O procurador-geral da República, Paulo Gonet, enviou na terça-feira (18), ao STF, parecer contra o pedido de extinção da pena do tenente-coronel do Exército Mauro Cid.
O Supremo Tribunal Federal (STF) condenou Cid pela suposta trama golpista a dois anos de prisão em regime aberto. Além disso, ele teve assegurado o direito à liberdade em função do acordo de delação premiada.
Defesa quer extinção de pena
De acordo com o pedido da defesa, Cid já cumpriu a pena enquanto ficou preso preventivamente durante as investigações e deve ter a pena extinta.
No parecer, Gonet disse que o STF deve manter a pena regulamente porque o militar ainda não cumpriu o tempo de condenação.
“No caso sob análise, Mauro Cesar Barbosa Cid permaneceu preso preventivamente em duas oportunidades: entre 3.5.2023 e 9.9.2023 e entre 22.3.2024 e 3.5.2024. Esses períodos não alcançam os dois anos fixados em sua condenação. Não se verifica, portanto, hipótese de extinção da punibilidade do réu”, disse o procurador.
Proteção da PF a testemunhas
O Procurador também disse que o Ministério Público deve ouvir a defesa de Mauro Cid sobre a sugestão da Polícia Federal (PF) para que o militar e seus familiares sejam incluídos no programa federal de proteção a testemunhas.

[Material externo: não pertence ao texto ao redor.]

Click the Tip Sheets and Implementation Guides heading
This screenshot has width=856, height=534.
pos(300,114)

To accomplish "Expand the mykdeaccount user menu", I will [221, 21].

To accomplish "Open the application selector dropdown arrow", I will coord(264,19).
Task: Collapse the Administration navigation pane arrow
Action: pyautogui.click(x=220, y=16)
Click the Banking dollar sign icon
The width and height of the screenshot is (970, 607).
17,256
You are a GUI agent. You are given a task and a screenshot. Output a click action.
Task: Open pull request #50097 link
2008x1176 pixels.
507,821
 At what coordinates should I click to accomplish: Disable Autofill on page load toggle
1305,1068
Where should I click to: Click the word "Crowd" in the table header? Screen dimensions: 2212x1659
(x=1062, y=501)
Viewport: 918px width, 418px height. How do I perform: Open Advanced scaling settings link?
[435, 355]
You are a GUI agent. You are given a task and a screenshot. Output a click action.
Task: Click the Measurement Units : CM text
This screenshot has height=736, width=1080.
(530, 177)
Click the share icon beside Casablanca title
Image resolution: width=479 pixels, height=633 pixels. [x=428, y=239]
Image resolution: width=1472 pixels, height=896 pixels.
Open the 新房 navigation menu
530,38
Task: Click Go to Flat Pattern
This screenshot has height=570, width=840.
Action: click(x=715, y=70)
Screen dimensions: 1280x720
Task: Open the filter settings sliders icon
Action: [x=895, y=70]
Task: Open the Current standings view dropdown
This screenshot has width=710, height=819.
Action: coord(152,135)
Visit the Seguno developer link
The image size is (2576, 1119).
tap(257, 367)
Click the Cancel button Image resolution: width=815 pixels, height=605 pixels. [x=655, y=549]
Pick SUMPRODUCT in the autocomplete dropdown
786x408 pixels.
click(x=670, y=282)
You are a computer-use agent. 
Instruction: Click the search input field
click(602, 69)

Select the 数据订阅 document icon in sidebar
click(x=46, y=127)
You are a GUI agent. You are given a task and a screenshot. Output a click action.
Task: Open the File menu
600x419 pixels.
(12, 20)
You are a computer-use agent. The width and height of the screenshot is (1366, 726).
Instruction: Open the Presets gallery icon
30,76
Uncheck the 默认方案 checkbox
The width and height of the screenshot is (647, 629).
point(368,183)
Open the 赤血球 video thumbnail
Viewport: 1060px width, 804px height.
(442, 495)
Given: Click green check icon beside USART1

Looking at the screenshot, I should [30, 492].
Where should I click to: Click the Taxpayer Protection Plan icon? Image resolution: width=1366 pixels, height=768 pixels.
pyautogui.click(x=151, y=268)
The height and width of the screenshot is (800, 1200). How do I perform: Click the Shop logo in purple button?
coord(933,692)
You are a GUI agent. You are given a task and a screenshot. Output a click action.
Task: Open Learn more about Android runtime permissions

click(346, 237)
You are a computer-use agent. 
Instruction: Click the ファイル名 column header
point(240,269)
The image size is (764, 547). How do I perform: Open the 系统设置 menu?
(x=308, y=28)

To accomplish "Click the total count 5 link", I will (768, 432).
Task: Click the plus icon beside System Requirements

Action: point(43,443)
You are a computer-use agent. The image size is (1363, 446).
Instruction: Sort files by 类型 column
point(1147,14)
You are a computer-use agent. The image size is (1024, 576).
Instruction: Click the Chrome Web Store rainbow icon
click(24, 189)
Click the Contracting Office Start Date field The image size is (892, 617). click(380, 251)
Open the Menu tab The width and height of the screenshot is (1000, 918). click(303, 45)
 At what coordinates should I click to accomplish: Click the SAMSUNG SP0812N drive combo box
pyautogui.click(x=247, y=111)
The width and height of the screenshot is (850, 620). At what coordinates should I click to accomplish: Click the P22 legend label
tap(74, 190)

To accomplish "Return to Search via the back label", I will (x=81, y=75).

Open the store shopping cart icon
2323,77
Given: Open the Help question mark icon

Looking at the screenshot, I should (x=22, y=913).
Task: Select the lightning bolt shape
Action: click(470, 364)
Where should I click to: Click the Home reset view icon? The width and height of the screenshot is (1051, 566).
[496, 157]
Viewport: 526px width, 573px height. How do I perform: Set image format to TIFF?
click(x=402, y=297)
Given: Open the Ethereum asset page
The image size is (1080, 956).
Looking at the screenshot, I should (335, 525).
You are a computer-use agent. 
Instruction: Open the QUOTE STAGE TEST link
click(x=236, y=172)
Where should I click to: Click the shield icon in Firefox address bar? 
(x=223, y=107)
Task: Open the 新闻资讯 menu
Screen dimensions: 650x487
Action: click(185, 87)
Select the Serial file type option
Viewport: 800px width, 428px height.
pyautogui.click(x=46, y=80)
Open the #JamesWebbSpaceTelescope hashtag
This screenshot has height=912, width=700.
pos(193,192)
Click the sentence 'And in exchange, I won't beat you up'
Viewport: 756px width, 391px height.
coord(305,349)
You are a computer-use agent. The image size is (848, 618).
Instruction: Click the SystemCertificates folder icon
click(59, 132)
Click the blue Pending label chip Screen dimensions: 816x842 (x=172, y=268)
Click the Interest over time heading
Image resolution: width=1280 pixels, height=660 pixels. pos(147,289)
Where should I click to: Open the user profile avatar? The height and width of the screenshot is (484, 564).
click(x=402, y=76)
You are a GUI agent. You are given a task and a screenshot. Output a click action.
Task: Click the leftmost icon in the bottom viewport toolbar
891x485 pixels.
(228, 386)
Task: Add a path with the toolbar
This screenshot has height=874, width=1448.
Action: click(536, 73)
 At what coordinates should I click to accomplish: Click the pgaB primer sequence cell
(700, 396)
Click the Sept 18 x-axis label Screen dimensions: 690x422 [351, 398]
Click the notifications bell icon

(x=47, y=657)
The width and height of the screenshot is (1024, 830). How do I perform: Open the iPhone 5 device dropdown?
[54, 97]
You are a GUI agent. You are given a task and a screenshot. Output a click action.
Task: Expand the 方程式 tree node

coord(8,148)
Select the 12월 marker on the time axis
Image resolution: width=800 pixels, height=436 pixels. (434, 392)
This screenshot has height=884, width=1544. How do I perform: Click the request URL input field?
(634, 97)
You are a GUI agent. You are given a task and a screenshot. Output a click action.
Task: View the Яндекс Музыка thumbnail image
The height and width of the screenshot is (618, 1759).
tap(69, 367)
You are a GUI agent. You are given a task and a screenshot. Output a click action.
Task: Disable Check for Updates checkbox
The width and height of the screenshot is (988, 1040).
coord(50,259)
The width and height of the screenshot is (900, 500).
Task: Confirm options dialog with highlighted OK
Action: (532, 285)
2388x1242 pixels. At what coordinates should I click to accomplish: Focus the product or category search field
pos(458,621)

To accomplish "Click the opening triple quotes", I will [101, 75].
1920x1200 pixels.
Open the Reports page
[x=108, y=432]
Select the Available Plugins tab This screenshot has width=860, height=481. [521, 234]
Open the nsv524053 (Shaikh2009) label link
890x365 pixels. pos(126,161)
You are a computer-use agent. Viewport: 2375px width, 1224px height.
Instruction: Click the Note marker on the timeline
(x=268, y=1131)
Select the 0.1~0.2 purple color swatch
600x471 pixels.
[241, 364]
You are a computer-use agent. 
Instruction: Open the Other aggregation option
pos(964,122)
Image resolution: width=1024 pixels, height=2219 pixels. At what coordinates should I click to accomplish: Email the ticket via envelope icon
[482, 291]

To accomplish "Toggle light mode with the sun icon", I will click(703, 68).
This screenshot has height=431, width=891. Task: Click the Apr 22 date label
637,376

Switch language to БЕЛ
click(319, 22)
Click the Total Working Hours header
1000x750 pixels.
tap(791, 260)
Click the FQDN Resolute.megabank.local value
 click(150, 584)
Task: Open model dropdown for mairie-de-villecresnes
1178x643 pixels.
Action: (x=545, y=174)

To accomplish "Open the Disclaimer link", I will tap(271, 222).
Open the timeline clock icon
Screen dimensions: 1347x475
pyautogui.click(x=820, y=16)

“No que concerne à inclusão de Mauro Cesar Barbosa Cid e seus familiares no Programa Federal de Assistência a Vítimas e Testemunhas Ameaçadas, a Procuradoria-Geral da República opina pela intimação da defesa, para eventual manifestação de interesse”, completou Gonet.
Acordo de delação premiada
No início deste mês, ao determinar a execução da pena do militar, que assinou acordo de delação premiada com a PF, o ministro Alexandre de Moraes definiu diversas medidas, como recolhimento noturno, proibição de portar armas, de utilizar as redes sociais e de se comunicar com investigados nos processos sobre o suposto golpe.
Além disso, o ministro autorizou a PF a realizar ações para manter a segurança de Mauro Cid e seus familiares.